Real estate investment trusts, and the exchange-traded funds that invest in them, have defied expectations recently by outpacing most other market sectors and thriving against the backdrop of a shaky real estate market, a slowing economy and rising unemployment.
The rebound that started in the spring of 2009 followed a nearly two-year drubbing of real estate stocks that drove the FTSE NAREIT All REIT Index down more than 50%. During the worst period between September 2008 and March 2009, several real estate ETFs lost more than 60% of their value.
Investors who moved back into the asset class soon after its darkest hours had passed, however, were well rewarded. At the end of July, the real estate index was up nearly 54% for the year, while the SPDR S&P 500 Index ETF (SPY) returned only 14%.
Despite strong recent returns for the group, Paul Simon of Tactical Allocation Group in Birmingham, Mich., isn't impressed. "I think REIT ETFs are fully valued by a number of metrics at this point," he says. "Their yields aren't that attractive compared to some bonds or utility stocks. And the economy faces a lot of headwinds, which will make it hard for companies to raise rents."
Cautious Outlook
Many analysts share a cautious outlook on the real estate market and the REIT exchange-traded funds whose fortunes hinge on it. Job growth, which has a strong influence on the commercial real estate that these investments focus on, has been stagnant or trending downward this year.
Despite the strong performance of real estate stocks, the commercial real estate market remains weak in many areas. A double-dip recession could further crush the commercial market, making it even more difficult for real estate companies to obtain credit. While rising property values, low borrowing costs and access to credit would benefit REITs over the long term, the convergence of all those positive trends anytime soon appears unlikely.
High stock prices are also an issue. Because dividend increases haven't caught up with the surge in prices since last spring, the yields have plummeted. Eighteen months ago, the major diversified U.S. REIT ETFs sported dividend yields in the 7% to 8% range. Now yields stand at about half those levels.
"It's clear that U.S. REITs are not paying the level of dividend yields that they have in the past," observes Dan O'Connor, managing director of global real estate forecasting at Charles Schwab. "The key to dividend growth is a rise in income from properties, which is being constrained by the recession and high unemployment.
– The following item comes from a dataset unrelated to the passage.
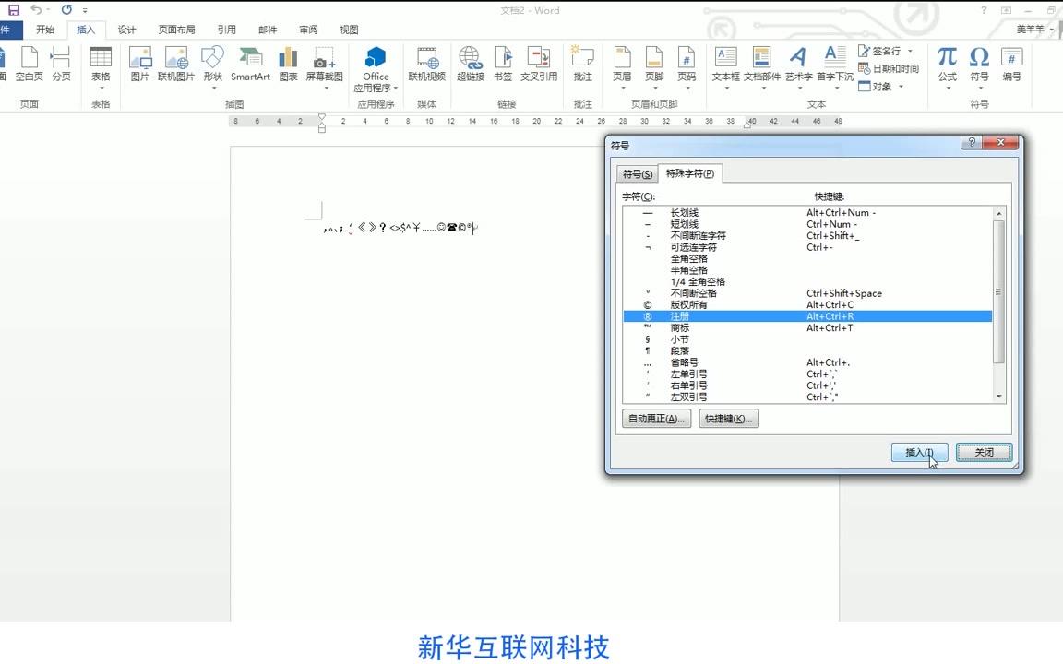Insert a chart with 图表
Payouts will grow over time. But it's going to be a gradual process."
With the real estate market still in intensive care, investors need to be more selective in their exposure to the group, warns Kenneth Leon, vice president at Standard & Poor's Equity Research. "Navigating through the weak economic outlook for commercial real estate and finding the more stable sub-industries with exposure to REITs are important now," he says. "Clearly, unfavorable market conditions can put pressure on cash flow and pose fundamental risk for a REIT to maintain its tax qualification by having to pay dividends."
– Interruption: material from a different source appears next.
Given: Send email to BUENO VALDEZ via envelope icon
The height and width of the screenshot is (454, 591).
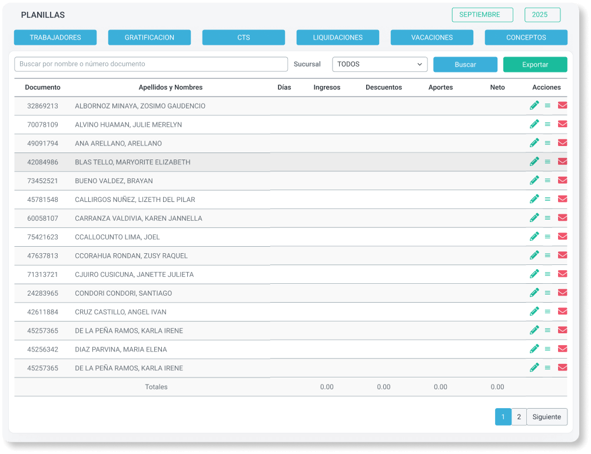Looking at the screenshot, I should (562, 180).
Yet there are also reasons for longer-term optimism. Stock offerings launched during the last year have helped many REITs clean up their balance sheets. With their access to capital markets, publicly traded REITs are in a better position to ride out the recession and scoop up attractive properties at distress sale prices from their financially strapped competitors. A cyclical upturn in the economy would give the sector a big boost. And with interest rates on bonds and other income-producing investments so low, even the shrunken REIT yields look decent by comparison.
Those prospects encourage some analysts. "We believe investors are viewing REITs as a more attractive investment today than they have in the past few years," says Carol Kemple, a REIT analyst with J.J.B. Hilliard, W.L. Lyons. "Several of our covered companies have raised their dividends this year, and we believe a few more will increase their dividends later this year or next year. Now that REITs have improved their balance sheets, we believe the next area of focus will be to improve occupancy and rents, and for some companies to look for attractive acquisitions."